___ Brano di lettura

In India la funzione dell’Economico è ricoperta dai gemelli Nāsatya, la loro disformità si manifesta nel fatto che uno è figlio di un mortale e l’altro del cielo. Giovani e di gran bellezza, sensuali a sottolineare incontestabilmente che il sesso è un aspetto importante della terza funzione. Viaggiano su di un carro dorato con ornamenti multicolori, trainato anche da cavalli ma molto più spesso da uccelli variopinti ad indicare la loro natura non militare. In Iran si evidenziano in questa funzione due degli Ameša Spenta, i Santi Immortali, sono Ameretāt, l’immortalità, e Hauruuatāt, l’integrità. Eletti a tutela del benessere fisico e della salute, spiccatamente dediti all’azione medica della terza funzione, da questi derivano direttamente gli angeli della tradizione Islamica Mārūt e Hārūt.

______
___ Dati archiviati

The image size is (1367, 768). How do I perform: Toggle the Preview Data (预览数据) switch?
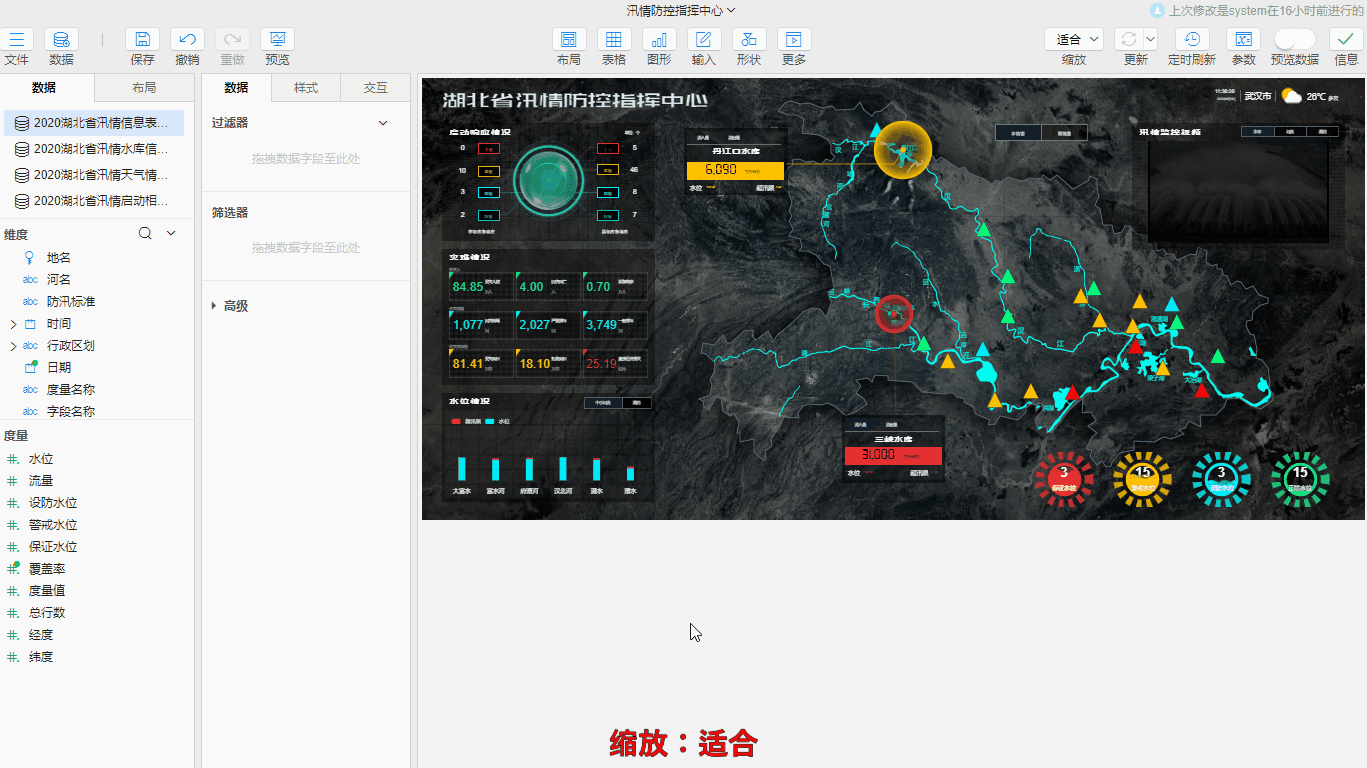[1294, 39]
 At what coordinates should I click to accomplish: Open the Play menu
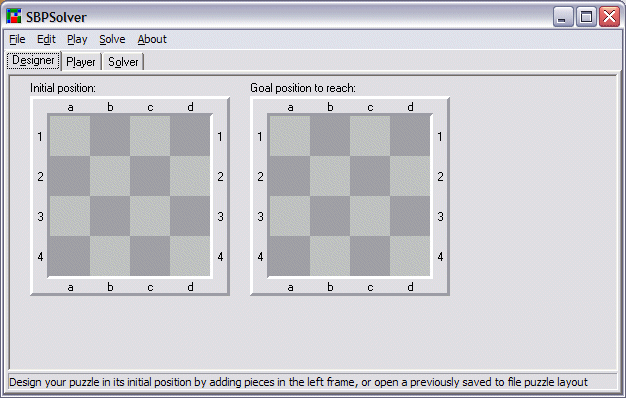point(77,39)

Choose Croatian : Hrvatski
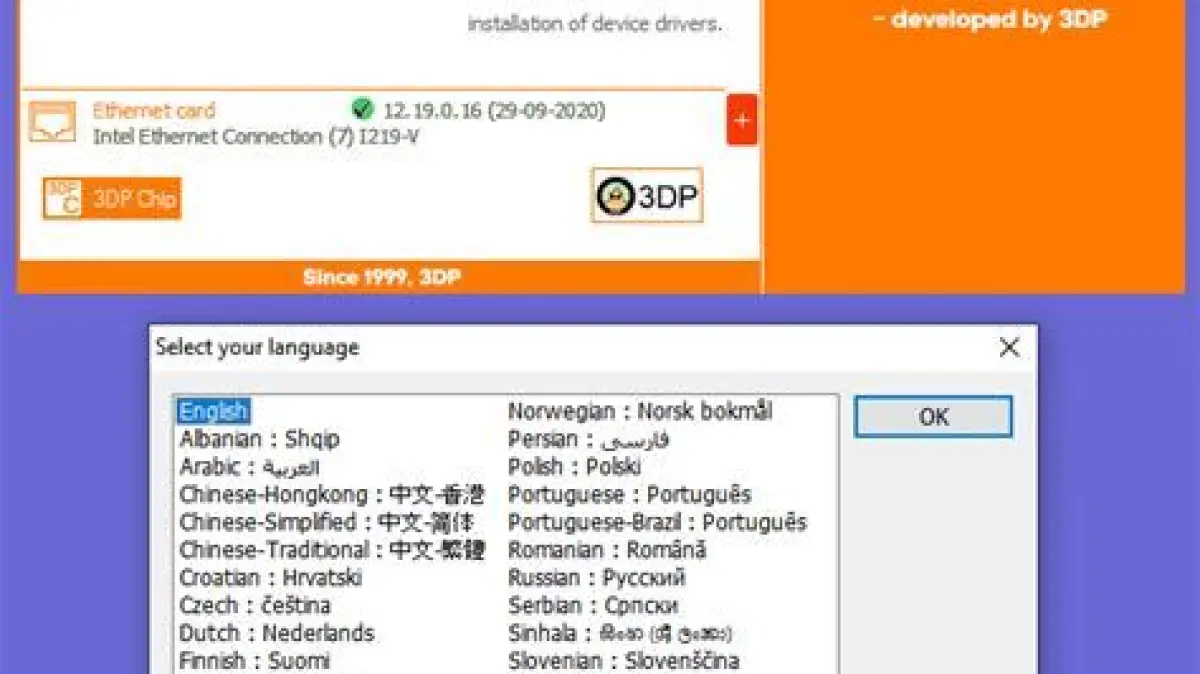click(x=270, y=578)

______

● **Cosa fare**
• a. Nel brano sulla terza funzione, da che cosa è trainato più spesso il carro dei gemelli Nāsatya?
• b. Ricopia dal brano sulla terza funzione il passo che inizia con le parole "In India la" e termina dopo "Mārūt e Hārūt.".
L'elenco non ha alcun legame con il brano.

● **Soluzioni dell'esercizio**
• a. Da uccelli variopinti.

• b.
In India la funzione dell’Economico è ricoperta dai gemelli Nāsatya, la loro disformità si manifesta nel fatto che uno è figlio di un mortale e l’altro del cielo. Giovani e di gran bellezza, sensuali a sottolineare incontestabilmente che il sesso è un aspetto importante della terza funzione. Viaggiano su di un carro dorato con ornamenti multicolori, trainato anche da cavalli ma molto più spesso da uccelli variopinti ad indicare la loro natura non militare. In Iran si evidenziano in questa funzione due degli Ameša Spenta, i Santi Immortali, sono Ameretāt, l’immortalità, e Hauruuatāt, l’integrità. Eletti a tutela del benessere fisico e della salute, spiccatamente dediti all’azione medica della terza funzione, da questi derivano direttamente gli angeli della tradizione Islamica Mārūt e Hārūt.